> _PROBLEM_: Using the entries that follow, write out the line containing "1280x640 pixels. Task: Click", the line containing "You are a GUI", and every line between them, exactly and nothing else.

> _SUPPLIED MATERIAL_:
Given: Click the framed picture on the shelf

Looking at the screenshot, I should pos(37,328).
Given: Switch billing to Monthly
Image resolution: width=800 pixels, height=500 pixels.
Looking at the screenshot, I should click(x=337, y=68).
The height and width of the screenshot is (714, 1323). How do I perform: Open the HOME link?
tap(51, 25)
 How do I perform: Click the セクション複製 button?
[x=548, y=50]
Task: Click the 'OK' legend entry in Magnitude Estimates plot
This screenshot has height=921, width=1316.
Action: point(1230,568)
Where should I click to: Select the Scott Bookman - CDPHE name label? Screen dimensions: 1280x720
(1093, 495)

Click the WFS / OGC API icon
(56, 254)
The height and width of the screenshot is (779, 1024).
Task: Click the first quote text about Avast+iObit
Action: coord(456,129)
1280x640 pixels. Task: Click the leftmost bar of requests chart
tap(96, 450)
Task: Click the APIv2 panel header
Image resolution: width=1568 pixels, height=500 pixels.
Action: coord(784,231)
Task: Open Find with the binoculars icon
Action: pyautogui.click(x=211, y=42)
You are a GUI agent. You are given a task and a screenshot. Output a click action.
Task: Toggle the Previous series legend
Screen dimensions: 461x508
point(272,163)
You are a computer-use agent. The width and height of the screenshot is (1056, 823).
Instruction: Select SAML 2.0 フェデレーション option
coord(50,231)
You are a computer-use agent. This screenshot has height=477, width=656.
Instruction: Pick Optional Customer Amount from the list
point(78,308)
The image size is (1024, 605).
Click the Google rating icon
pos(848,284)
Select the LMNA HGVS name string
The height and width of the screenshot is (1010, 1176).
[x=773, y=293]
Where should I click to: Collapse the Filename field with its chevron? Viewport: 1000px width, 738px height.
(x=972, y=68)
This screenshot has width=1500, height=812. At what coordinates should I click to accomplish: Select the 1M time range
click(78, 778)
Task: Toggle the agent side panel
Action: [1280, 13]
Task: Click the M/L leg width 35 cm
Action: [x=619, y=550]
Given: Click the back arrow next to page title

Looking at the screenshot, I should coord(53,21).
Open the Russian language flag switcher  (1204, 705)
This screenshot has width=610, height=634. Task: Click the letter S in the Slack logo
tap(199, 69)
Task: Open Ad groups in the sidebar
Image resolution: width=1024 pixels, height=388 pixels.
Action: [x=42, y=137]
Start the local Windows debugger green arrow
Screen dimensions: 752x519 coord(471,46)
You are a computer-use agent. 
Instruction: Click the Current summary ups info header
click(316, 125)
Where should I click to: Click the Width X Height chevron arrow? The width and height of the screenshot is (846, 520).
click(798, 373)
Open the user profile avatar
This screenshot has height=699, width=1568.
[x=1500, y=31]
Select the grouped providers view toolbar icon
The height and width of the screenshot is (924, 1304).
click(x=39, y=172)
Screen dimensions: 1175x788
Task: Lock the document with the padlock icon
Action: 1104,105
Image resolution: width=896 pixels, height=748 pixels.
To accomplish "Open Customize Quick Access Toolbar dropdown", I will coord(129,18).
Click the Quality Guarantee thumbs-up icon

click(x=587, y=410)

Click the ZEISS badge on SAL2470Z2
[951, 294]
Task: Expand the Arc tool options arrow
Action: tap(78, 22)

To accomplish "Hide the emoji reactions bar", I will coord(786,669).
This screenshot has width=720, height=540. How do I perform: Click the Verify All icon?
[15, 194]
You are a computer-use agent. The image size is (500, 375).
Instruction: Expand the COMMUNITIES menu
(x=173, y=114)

> _RESPONSE TO THIS TASK_:
1280x640 pixels. Task: Click the leftmost bar of requests chart
tap(96, 450)
Task: Click the APIv2 panel header
Image resolution: width=1568 pixels, height=500 pixels.
Action: coord(784,231)
Task: Open Find with the binoculars icon
Action: pyautogui.click(x=211, y=42)
You are a GUI agent. You are given a task and a screenshot. Output a click action.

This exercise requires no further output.